_Aim_
Convert the entries below into a Markdown table with two columns, Row and Line, where each non-blank line gets its own numbered row. Leave the pictures out.
-- START Supplied data --
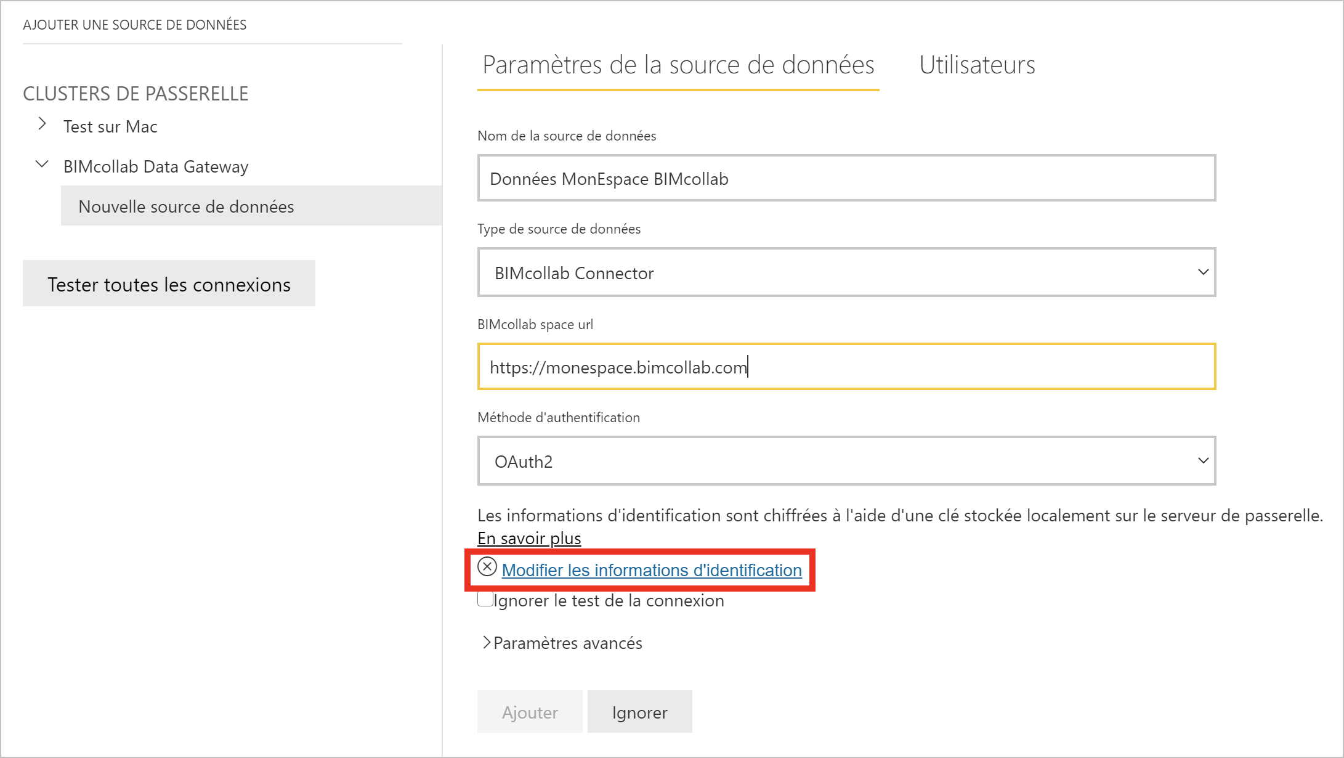Select Paramètres de la source de données tab
The width and height of the screenshot is (1344, 758).
678,65
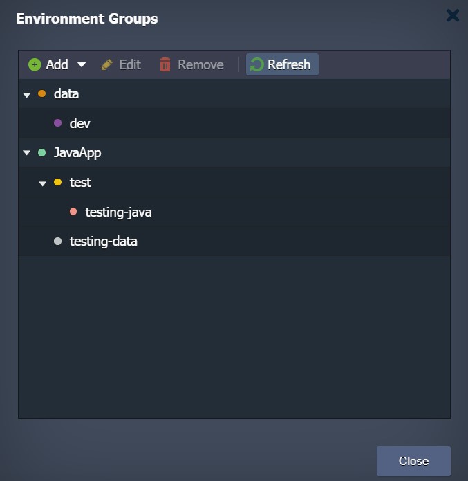
Task: Open the Add dropdown arrow
Action: (82, 65)
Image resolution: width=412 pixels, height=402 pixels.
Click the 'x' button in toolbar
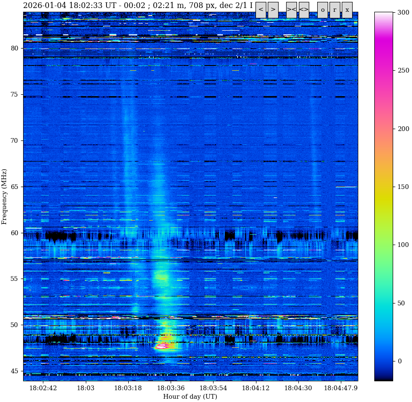coord(347,10)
-- END Supplied data --
_Exercise output_
| Row | Line |
|---|---|
| 1 | Select Paramètres de la source de données tab |
| 2 | The width and height of the screenshot is (1344, 758). |
| 3 | 678,65 |
| 4 | Task: Open the Add dropdown arrow |
| 5 | Action: (82, 65) |
| 6 | Image resolution: width=412 pixels, height=402 pixels. |
| 7 | Click the 'x' button in toolbar |
| 8 | coord(347,10) |